The nice thing about that, though, is that life goes on. Ole Gary’s probably gonna make some more trash movies, but he’ll survive. Eventually he’ll even bounce back (probably with a David Fincher movie later this year). OK, I’ll admit that’s a very silly metaphor and a privileged sort of conclusion– for some, a bad decision or even indecision may very well be the end, and ya gotta go down with that ship. But for the lucky rest of us, we just have to keep choosing to do the next right thing. If we do that enough times, our DVD Bargain Bin past will get smaller and smaller, until it’s finally a blip in the grand scope of our existence. It might still be a painful part of our history, but we can rest assured that we tried to press on.
So: 2020 has been like a vacation in Hades. A veritable bargain bin of trash! People have died. Some of us wish we were dead.
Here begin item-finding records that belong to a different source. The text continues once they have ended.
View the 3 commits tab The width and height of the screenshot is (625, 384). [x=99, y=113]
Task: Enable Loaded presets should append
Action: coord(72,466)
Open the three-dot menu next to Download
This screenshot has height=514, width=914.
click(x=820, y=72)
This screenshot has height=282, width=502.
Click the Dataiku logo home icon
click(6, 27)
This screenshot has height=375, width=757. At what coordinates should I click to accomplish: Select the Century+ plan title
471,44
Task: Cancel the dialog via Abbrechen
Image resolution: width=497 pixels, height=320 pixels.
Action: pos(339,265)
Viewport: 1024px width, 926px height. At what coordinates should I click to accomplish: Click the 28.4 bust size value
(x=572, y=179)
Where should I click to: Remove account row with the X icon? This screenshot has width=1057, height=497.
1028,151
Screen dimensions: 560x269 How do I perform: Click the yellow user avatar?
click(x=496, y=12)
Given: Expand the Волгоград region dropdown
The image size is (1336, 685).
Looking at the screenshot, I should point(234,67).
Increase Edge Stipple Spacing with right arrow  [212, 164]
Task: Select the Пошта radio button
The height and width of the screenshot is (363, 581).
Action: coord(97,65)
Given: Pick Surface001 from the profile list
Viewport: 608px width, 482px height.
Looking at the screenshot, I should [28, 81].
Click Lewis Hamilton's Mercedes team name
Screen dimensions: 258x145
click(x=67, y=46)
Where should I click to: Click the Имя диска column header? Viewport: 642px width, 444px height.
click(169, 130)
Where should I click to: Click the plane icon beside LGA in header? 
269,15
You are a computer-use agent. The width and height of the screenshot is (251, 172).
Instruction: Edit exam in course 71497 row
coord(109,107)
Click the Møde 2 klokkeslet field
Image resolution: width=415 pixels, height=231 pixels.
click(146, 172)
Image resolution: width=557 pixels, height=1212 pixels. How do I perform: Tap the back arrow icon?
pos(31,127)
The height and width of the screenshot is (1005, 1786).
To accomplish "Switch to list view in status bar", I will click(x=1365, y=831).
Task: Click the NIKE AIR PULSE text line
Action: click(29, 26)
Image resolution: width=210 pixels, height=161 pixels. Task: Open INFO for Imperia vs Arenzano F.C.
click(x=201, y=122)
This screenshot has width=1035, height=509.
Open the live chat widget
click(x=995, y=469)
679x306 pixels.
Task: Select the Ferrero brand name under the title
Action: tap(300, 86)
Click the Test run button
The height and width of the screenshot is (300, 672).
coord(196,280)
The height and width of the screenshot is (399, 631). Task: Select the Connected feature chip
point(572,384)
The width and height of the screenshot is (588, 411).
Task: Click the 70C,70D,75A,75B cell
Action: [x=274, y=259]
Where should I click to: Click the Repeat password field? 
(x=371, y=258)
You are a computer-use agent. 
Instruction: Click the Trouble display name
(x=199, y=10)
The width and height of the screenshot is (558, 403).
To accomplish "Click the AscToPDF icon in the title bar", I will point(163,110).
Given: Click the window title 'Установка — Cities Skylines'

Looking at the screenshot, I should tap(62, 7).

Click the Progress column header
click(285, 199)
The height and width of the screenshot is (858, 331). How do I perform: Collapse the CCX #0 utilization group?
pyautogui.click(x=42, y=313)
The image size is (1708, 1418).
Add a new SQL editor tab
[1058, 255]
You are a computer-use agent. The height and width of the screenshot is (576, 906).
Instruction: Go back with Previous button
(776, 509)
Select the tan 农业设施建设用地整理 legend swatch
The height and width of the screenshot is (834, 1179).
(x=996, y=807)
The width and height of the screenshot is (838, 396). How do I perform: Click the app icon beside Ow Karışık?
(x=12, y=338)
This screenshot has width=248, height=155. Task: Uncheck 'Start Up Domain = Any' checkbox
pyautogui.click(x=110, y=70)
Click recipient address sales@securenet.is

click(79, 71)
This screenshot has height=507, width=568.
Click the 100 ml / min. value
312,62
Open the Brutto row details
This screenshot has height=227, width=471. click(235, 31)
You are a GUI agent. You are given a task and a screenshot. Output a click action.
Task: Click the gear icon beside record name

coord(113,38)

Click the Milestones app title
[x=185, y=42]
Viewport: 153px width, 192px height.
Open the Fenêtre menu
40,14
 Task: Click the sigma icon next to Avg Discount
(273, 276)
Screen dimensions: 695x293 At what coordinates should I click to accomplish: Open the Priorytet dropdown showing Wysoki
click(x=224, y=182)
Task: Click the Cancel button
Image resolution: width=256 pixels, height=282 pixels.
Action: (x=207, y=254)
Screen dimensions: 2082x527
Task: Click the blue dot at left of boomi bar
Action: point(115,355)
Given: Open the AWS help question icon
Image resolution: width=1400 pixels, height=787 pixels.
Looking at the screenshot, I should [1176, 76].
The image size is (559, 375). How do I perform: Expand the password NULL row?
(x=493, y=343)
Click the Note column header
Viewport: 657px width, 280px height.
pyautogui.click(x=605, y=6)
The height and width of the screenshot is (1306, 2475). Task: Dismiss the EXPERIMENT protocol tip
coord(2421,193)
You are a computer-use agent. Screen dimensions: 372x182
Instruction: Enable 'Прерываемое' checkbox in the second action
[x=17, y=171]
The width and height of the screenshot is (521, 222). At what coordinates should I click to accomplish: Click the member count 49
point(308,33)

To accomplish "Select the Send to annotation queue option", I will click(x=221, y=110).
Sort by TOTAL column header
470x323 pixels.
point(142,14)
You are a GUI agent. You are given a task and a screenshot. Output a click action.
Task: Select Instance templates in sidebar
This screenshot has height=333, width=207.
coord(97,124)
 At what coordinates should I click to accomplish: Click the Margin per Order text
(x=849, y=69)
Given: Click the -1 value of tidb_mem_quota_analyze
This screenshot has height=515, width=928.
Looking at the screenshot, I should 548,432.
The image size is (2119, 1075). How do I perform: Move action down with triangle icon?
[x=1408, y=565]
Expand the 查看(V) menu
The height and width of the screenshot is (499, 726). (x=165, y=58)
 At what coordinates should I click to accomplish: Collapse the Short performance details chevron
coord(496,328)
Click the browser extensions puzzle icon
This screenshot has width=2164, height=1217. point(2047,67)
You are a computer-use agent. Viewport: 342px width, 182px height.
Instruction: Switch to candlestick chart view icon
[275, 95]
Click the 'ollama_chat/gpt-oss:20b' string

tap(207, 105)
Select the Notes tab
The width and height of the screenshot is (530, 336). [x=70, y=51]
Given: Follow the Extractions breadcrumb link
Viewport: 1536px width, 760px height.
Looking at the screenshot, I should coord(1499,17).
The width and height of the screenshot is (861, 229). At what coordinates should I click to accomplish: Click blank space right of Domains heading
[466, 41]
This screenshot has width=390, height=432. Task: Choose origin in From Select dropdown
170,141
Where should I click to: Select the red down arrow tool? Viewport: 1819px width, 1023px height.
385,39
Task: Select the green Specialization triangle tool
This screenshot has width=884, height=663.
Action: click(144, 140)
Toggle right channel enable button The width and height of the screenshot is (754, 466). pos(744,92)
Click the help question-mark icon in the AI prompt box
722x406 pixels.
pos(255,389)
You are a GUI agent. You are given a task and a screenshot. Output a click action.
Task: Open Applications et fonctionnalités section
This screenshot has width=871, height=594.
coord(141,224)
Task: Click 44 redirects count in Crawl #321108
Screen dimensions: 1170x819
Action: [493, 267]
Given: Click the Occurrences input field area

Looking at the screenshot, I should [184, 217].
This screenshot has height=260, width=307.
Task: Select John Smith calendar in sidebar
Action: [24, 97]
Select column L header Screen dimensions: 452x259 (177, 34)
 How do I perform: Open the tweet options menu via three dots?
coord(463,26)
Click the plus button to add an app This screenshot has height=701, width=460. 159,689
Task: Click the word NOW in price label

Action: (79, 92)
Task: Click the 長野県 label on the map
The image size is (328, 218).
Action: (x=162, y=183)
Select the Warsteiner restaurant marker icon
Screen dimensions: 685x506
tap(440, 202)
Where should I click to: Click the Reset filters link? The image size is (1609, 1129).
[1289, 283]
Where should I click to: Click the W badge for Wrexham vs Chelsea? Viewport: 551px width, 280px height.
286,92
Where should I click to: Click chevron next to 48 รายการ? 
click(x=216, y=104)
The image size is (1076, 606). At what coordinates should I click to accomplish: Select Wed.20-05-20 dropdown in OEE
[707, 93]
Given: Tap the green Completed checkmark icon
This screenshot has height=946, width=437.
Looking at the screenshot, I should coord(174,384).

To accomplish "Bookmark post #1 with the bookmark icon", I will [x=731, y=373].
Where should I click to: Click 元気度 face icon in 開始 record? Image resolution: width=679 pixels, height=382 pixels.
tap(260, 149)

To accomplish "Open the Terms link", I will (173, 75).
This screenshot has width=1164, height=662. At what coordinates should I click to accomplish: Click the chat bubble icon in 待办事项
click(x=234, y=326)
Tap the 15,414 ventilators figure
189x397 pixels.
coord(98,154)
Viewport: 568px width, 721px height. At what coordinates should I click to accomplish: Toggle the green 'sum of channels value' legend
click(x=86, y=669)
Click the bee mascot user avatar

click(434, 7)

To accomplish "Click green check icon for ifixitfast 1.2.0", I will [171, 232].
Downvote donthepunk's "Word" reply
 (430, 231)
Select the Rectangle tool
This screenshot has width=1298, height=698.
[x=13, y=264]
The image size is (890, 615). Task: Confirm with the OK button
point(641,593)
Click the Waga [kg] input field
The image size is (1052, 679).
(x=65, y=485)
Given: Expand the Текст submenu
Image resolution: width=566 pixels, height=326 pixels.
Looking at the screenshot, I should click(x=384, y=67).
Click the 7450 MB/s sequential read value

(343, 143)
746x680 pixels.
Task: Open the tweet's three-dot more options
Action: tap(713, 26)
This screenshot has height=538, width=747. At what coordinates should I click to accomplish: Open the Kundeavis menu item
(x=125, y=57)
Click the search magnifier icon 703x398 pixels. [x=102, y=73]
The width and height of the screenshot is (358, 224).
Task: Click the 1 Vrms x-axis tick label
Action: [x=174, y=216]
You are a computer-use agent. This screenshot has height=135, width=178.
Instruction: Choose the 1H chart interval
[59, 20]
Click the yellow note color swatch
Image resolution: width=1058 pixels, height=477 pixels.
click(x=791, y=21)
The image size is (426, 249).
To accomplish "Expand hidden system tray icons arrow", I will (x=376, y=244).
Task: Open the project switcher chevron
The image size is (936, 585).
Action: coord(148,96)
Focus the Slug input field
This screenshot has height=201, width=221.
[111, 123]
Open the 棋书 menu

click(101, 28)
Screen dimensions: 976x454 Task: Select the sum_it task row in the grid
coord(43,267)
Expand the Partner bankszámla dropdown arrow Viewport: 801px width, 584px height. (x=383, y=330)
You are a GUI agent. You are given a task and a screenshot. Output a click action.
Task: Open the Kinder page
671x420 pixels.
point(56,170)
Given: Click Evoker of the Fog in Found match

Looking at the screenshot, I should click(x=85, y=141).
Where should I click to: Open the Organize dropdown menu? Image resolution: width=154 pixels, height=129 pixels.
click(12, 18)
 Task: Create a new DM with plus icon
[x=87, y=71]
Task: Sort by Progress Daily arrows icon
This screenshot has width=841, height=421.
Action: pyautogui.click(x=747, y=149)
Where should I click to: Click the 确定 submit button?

Everything is on fire. We’re all poor AF unless we’re Elon Musk (or his new baby who is probably a robot). If anything is certain, it’s that we’re living in satire. Collectively, we have the mental health and acuity of a raisin. But there’s still power in decision, even if our available options seem flat-out stupid. What did I, your esteemed author, choose to do after earning the illustrious title of Master? I went back to unpaid blogging about Gary Oldman for an audience of zero. It may seem pointless, but at the time it was/is the next right thing to do with my limited power. I can only hope it leads to better things, even if that just means PRACTICE for better things.
So. I don’t know. Brush your teeth. Pray for grace. Be nice to the person hopefully six feet away from you at the gas station. Don’t buy boats. Wash your hands. Sign petitions. Mourn. Resist. Try not to despair too much. Vote. For God’s sake, stop arguing with that idiot in the facebook comments. In short, avoid diving further into the DVD bargain bin– unless, of course, there’s a good deal in there. Sometimes you can find a gem in a pile of trash.
But not Mary. Leave that one in there.